It’s been five years. I was at work that day. I had just finished seeing a client. I was putting away toys and thinking about what I needed for the next child coming after lunch. My colleague stopped in the doorway. She asked, “Don’t you have a daughter at Dawson? Is she at school today?” Her voice sounded funny. I looked up. She continued, “There’s something going on at Dawson. My friend texted me that there’s shooting.” The world slowed down. I reached to the back of a shelf where we kept the CD-radio we used for summer camp. I couldn’t understand why it would not plug in, until I saw my hand was shaking. My office filled with my colleagues.
We listened. It was excited, fractured, dramatic reporting. There was one gunman, or several gunmen. There was shooting with automatic weapons outside and inside the college. Students were laying on the pavement shot or running for safety. There may be gunmen in the metro. I remember calling my daughter. First the phone rang, but then the calls would not go through. We didn’t know they had closed down cell phone transmission around Dawson. I called and called. It seemed to take forever. Finally she answered, her voice high and breaking. She was on Sherbrooke Street across from Dawson. She did not have her bag, her books, her bus pass. My normally self-possessed daughter just kept saying, “What should I do, what should I do?” I was on the way out the door to find her somehow. She said her friend’s father had arrived and she would come to my office. She held it together until she saw me. We both cried and held on to each other. She said, “Mom, I was so scared.”
She had been in one of her art studio courses that morning one floor down and a few doors from the cafeteria where the shooting ended. Her instructor usually gave them a break right around noon. It was late today. When they got their break she and a few of her friends stayed in the classroom working while the others went for coffee . Suddenly a few more students rocketed into the classroom saying someone was shooting. They could then hear gunshots. They hid behind some equipment trying to be still, trying to be quiet. They could hear footsteps in their corridor and the doors of neighbouring classrooms being opened and slammed shut. They wondered if someone with a gun would find them and shoot them. When the door to their classroom opened they were paralyzed by fear. It was security checking and locking classrooms. A police officer led them from the classroom to the safe corridor they had established on the street outside. They were told to take nothing, be quiet, and run.
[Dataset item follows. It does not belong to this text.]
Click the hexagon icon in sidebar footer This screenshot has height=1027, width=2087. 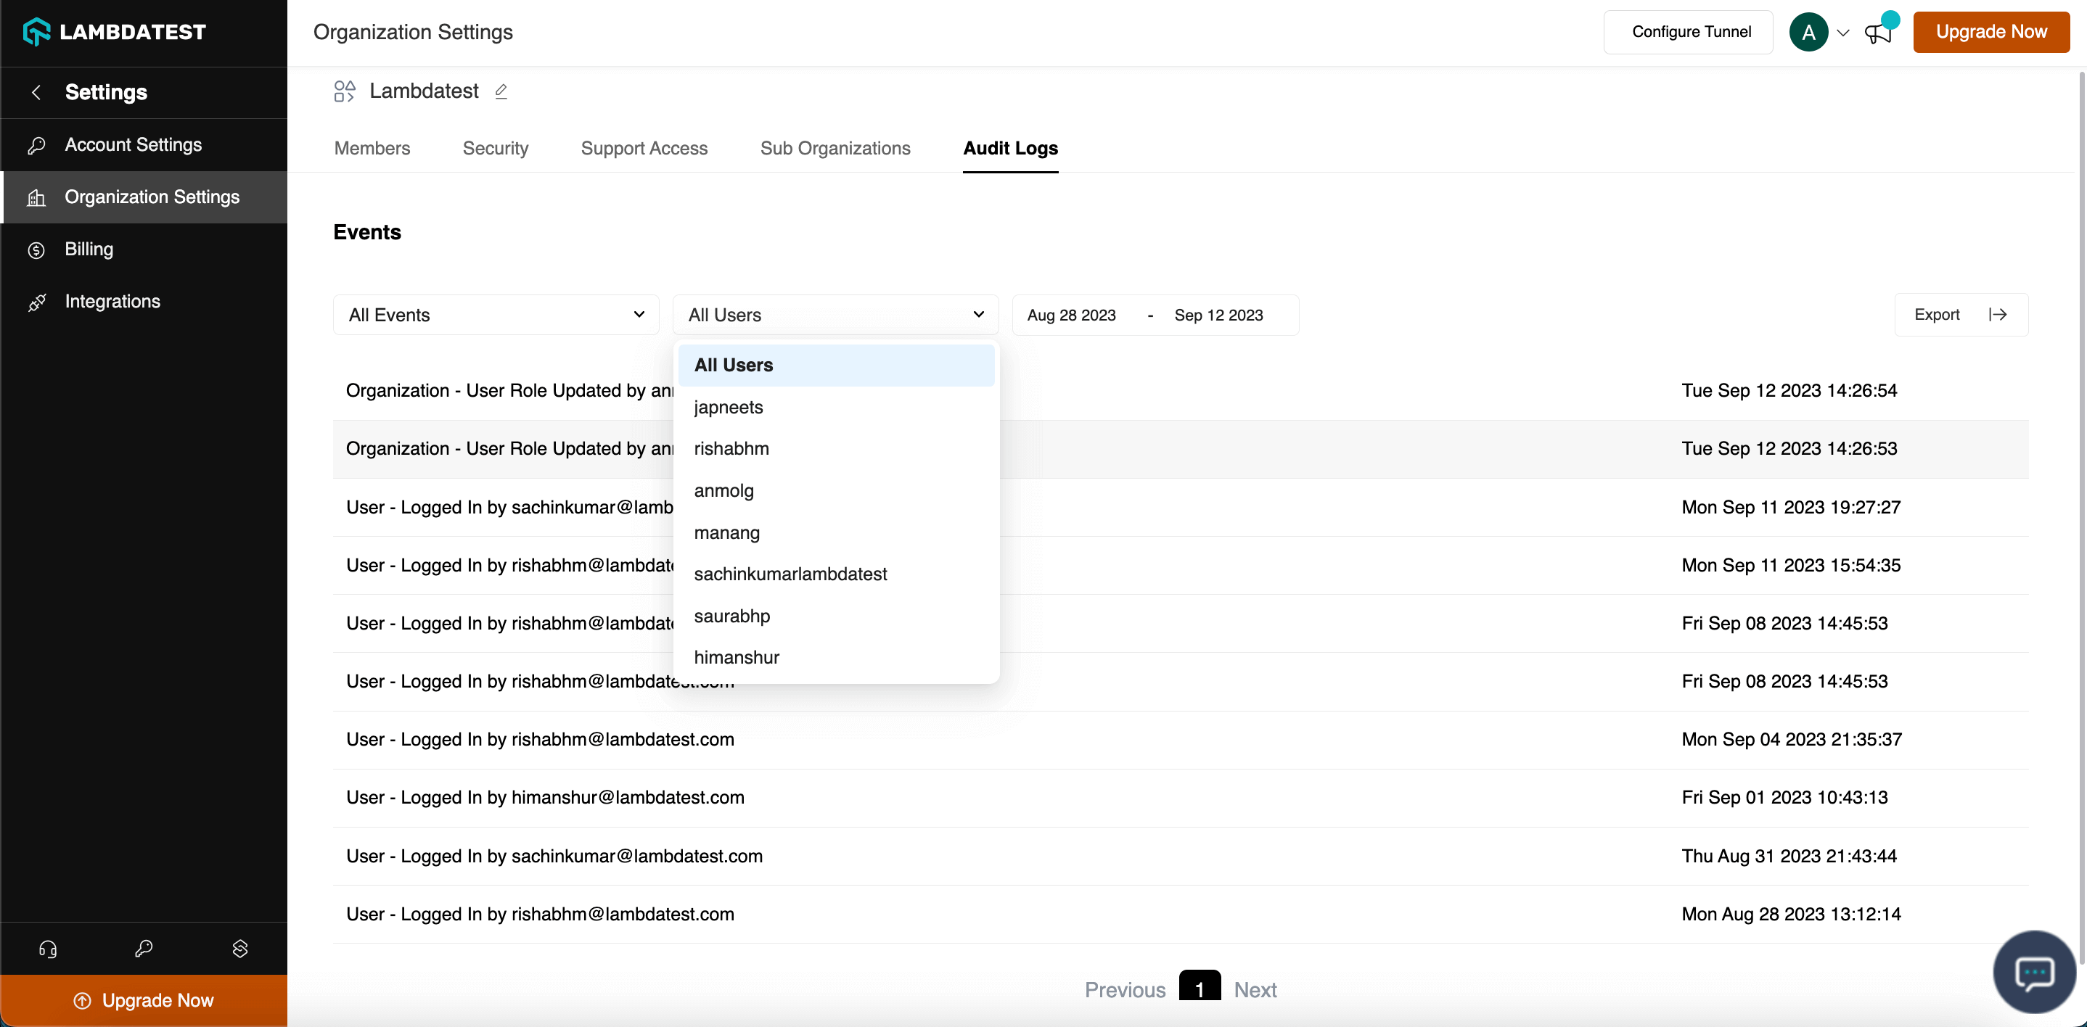[240, 948]
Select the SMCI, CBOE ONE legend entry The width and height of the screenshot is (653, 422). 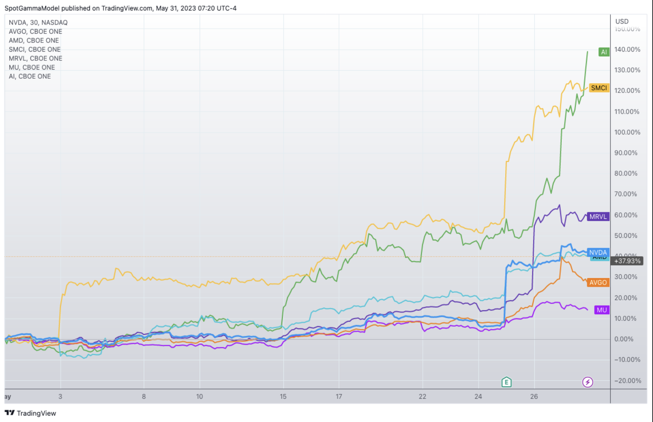tap(35, 50)
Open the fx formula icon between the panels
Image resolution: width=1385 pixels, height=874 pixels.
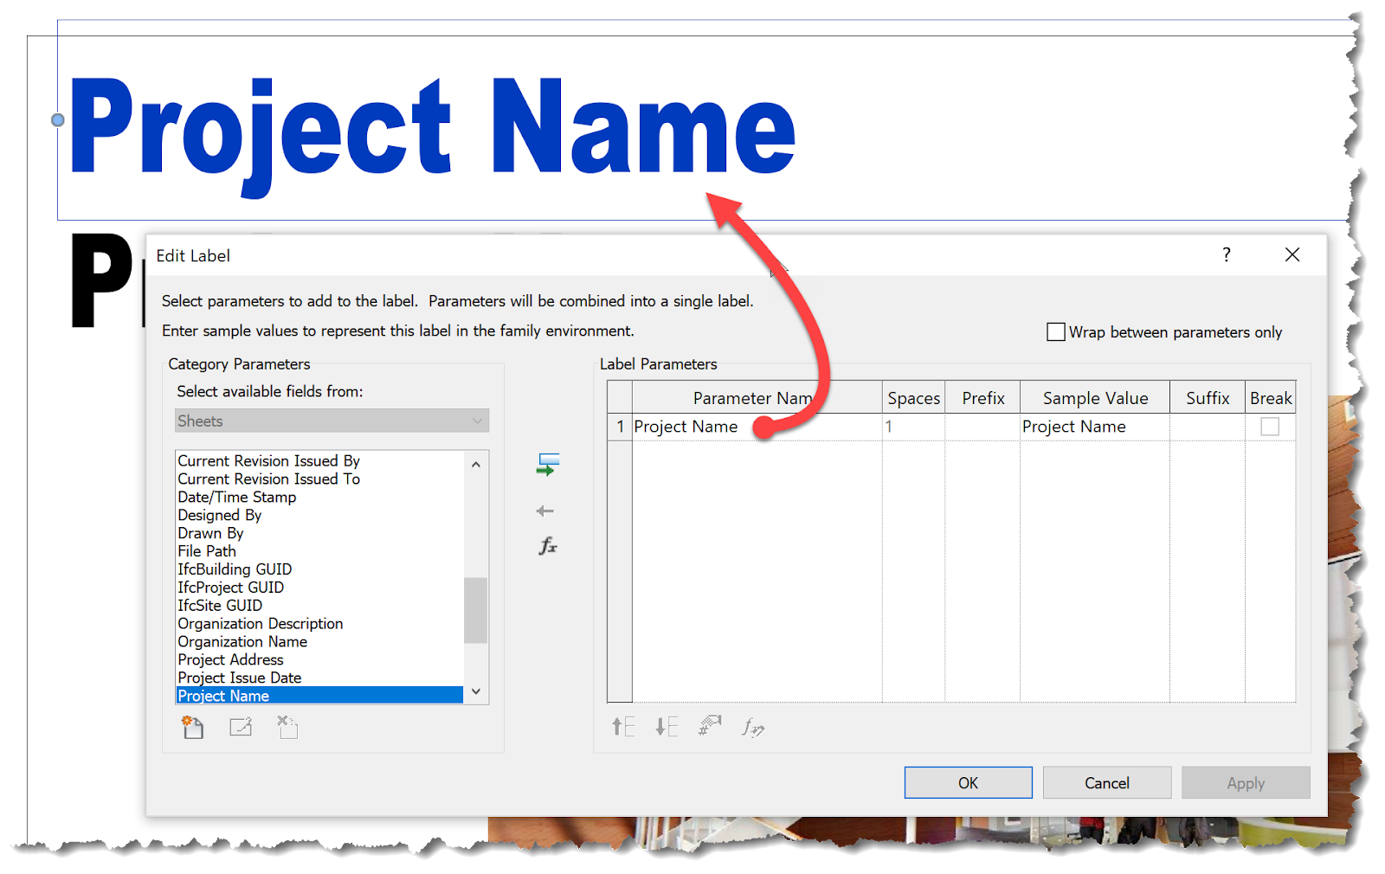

It was a difficult time. My daughter was alternately angry, sad, fearful, and outraged. As information started to flow the questions came. How could this happen? Where did he get so many automatic weapons? How could his family and friends not know he was going to do this? And why did he do this? I had no answers for her. She was outraged by endless media interviews of students speaking of their relationship to the student who died. She said, “But they didn’t know her!” or “They weren’t at school that day.” Somehow she felt that student’s privacy was being invaded. A memorial of flowers and tokens of remembrance grew along the college fence. A few days later my daughter asked if it would be right if she put flowers at the site. She knew who the young woman was, but she had never spoken to her. I tried to say it was good to show respect. This horror happened to all of them and radiated out beyond the college, the city or even the country. She needed to grieve for Anastasia, for the students who were injured, and for herself.
I drove her and her friend to Atwater market. They bought their flowers. They wanted to go by themselves so I drove them to Dawson. I watched them walk down the street clutching their flowers and each other. It broke my heart.
I don’t remember the gunman’s name. I think I refuse to remember his name. I do remember Anastasia’s name. That is as it should be.